Face Lift Good for the Rams : Shuffling of Players Gives Team Versatility on Offense, Defense
The uniforms are the same--blue and gold with horns on helmets--but everything else about the Rams these days is different.
Remember when a “way out” offensive formation meant Eric Dickerson shifting his hands from his hips to his knees before taking a pitch?
Now, you can’t tell the players without a program director.
It was more like musical Rams in Sunday’s 34-7 victory over the Green Bay Packers, a real shuttle from the huddle.
Let’s take Pete Holohan, for example. By trade he’s a tight end. By the second quarter, though, he had lined up at fullback, H-back, wide receiver and point-man behind two backs in something that looked like an inverted wishbone. There’s allegedly one formation where Holohan pretends to hand out towels before ducking over the middle for a pass.
Buford McGee, the fullback, was also McGee the wide receiver. So was fullback Robert Delpino. Tailback Greg Bell said there are six more formations involving him that no one has seen yet.
“We’re kind of like (old) San Diego and L.A. combined,” Bell said of the offense.
What’s it all mean? Well, on Sunday, seven Rams had receptions and six players had at least one rushing attempt.
The offense has come a long way from 47-Gap.
“We had all those formations last year,” said Coach John Robinson, who hired offensive coordinator Ernie Zampese before the 1986 season. “But so many things stopped our progress.”
Mr. 47-Gap (Dickerson) was only one of the things.
Robinson still insists that when the going gets rough, the Rams’ ground game will have to get going, something it didn’t do against the Packers (only 114 total yards). So there’s still hope, all you eight-minute drive lovers. But maybe it all proves that you can teach an old coach new tricks.
“We played for years with one arm tied around our back,” Robinson said of his team’s inept passing game. “We’ve got to use both hands.”
The only question seems to be which has changed more, the offense or defense? Does this sound like an Entertainment Tonight poll?
Robinson thinks too much is being made of the new Eagle defense, though he admitted his team was in the alignment about 40% of the time against the Packers.
“I don’t want to give the impression that suddenly we’re a different defensive team,” he said. “We’re back playing defense the way we played it up until last year, in terms of intensity, aggressiveness. I think we’re back to getting the best out of ourselves. Last year, we were all a little hurt--startled at times when people referred to us as the porous Ram defense.”
Robinson’s point: The Rams were the National Football League’s fifth-ranked defense in 1986 before slipping to 21st a year ago.
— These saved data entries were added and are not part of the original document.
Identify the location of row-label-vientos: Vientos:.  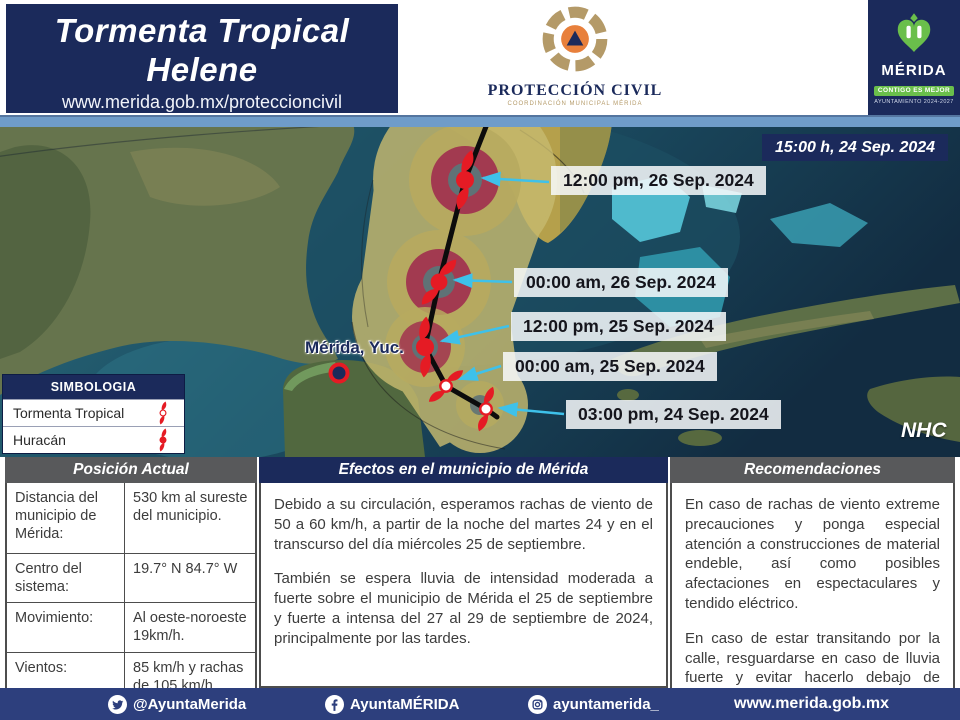
(66, 676).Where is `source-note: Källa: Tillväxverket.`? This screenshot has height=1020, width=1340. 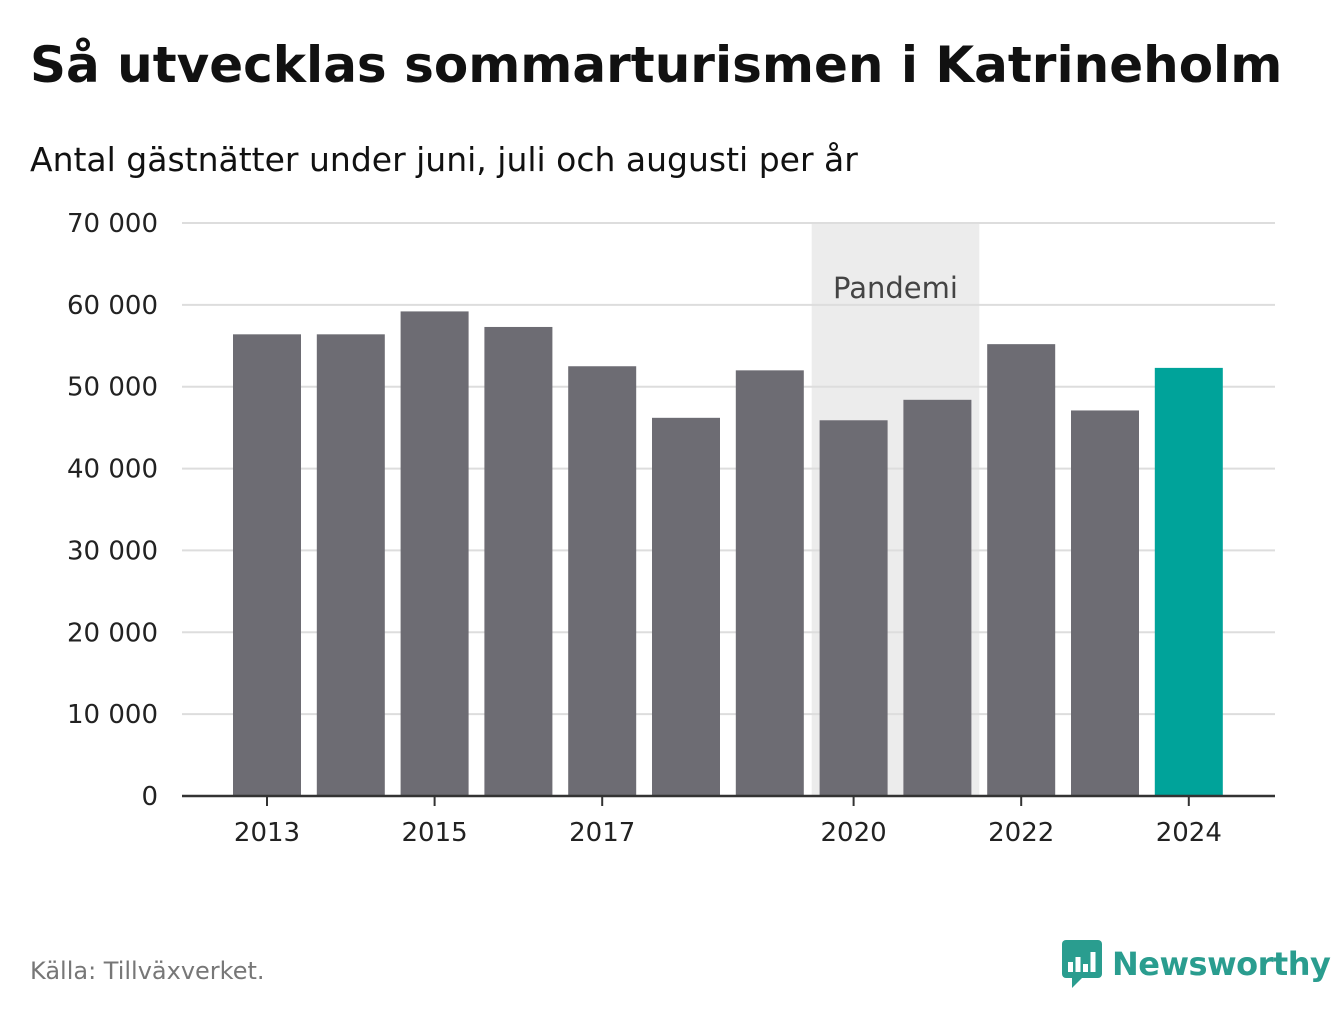 source-note: Källa: Tillväxverket. is located at coordinates (148, 971).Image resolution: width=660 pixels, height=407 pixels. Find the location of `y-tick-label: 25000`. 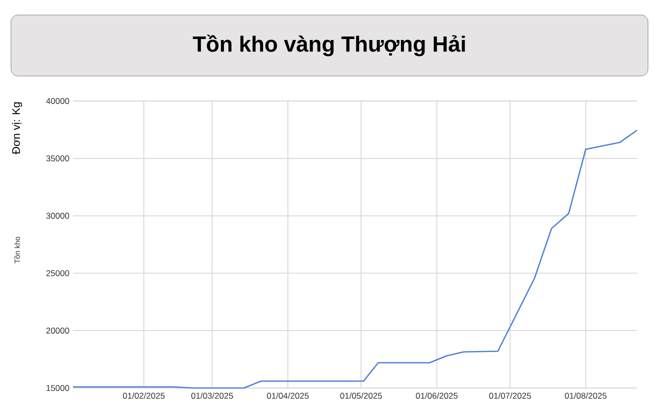

y-tick-label: 25000 is located at coordinates (58, 273).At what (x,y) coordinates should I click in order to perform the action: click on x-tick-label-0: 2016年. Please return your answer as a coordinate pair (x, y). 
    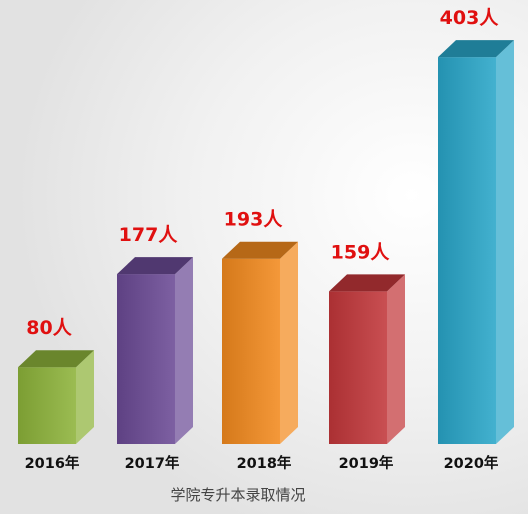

“It isn’t the scheme that’s doing it,” he said. “That gets overdone. It’s not some new idea, it’s how hard they’re playing. If we just played that (Eagle) scheme 80% of the time, we’d get beat most of the time. It’s the mixture, aggressiveness and efficiency that make us good.”
Of course, if the players want to think the new defense is the reason, so be it.
Cornerback Mickey Sutton, 5-8 and 165 pounds, is the tiniest Ram. And maybe the luckiest. He probably made the team in 1986 only because of Henry Ellard’s prolonged holdout. Sutton also returned punts, Ellard’s job. Sutton made the team and has held on since.
It’s easy to get overlooked when you’re 5-8.
“You don’t have that same trust in him before you know him,” Robinson said. “You’re judging size-speed ratios and natural gifts, and those kind of guys come up short.”
Just a slip of the tongue. Sutton was a big man Sunday, handling six punts cleanly in tricky winds, and setting up his team’s second touchdown with a 46-yard punt return to the Green Bay 11.
And for a little guy, Sutton also plays a pretty mean cornerback.
“He’s in your face, man, he doesn’t care who you are,” Robinson said. “He’s going to bite you right in the nose. It’s just his attitude. He plays with great confidence.”
In other words, Robinson’s glad he kept him.
“He wasn’t the last cut this year,” he said. “There was no way I was going to cut him.”
Ram Notes
There are still about 22,000 seats available for next Sunday’s home opener against the Detroit Lions at Anaheim Stadium. . . . Coach John Robinson said outside linebacker Mel Owens played one of his best games as a Ram. Owens had a 10-yard sack, a fumble recovery, 3 tackles and 1 pass defended. . . . Linebacker Kevin Greene’s sprained ankle is not serious and he’ll be at practice Wednesday. . . . About the only negative aspect of Sunday’s game was the Rams’ kickoff coverage team, which didn’t do much covering. “Somebody said we should just kick the ball out of bounds and let them have it at the 35,” Robinson said. “We’ll get it straightened out.” Note: That usually means personnel changes. . . . Henry Ellard is supposed to start returning punts soon, though Robinson seems in no hurry after the way Mickey Sutton handled the job Sunday.